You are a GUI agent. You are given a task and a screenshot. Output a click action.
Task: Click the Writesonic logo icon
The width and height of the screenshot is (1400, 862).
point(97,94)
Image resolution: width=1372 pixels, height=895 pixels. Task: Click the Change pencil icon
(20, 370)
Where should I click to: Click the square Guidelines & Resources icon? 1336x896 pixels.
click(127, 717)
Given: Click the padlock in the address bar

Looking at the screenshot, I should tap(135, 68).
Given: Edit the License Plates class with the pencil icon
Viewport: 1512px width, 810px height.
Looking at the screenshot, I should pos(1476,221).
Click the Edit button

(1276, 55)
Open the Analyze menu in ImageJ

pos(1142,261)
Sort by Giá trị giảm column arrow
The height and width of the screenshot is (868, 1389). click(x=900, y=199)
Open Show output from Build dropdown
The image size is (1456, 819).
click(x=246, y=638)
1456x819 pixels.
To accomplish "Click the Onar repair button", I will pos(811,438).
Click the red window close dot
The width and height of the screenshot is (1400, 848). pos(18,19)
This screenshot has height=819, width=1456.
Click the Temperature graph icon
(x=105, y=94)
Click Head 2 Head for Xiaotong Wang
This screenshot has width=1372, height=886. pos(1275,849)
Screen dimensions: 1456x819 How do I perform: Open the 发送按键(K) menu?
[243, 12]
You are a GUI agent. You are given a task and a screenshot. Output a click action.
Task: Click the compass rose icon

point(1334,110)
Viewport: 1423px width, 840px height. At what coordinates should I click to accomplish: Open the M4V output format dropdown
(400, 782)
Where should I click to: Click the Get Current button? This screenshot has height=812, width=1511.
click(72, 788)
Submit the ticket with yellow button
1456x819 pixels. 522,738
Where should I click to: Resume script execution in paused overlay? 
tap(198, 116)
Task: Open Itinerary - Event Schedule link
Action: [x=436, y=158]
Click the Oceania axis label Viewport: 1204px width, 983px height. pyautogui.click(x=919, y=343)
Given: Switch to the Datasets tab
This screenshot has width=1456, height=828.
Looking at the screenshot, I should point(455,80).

*Exercise goal*: Where the line containing "Where should I click to: Resume" appears, start copying, and go on exactly through the last line of the data.

*Reply to the exercise*:
Where should I click to: Resume script execution in paused overlay? 
tap(198, 116)
Task: Open Itinerary - Event Schedule link
Action: [x=436, y=158]
Click the Oceania axis label Viewport: 1204px width, 983px height. pyautogui.click(x=919, y=343)
Given: Switch to the Datasets tab
This screenshot has width=1456, height=828.
Looking at the screenshot, I should point(455,80).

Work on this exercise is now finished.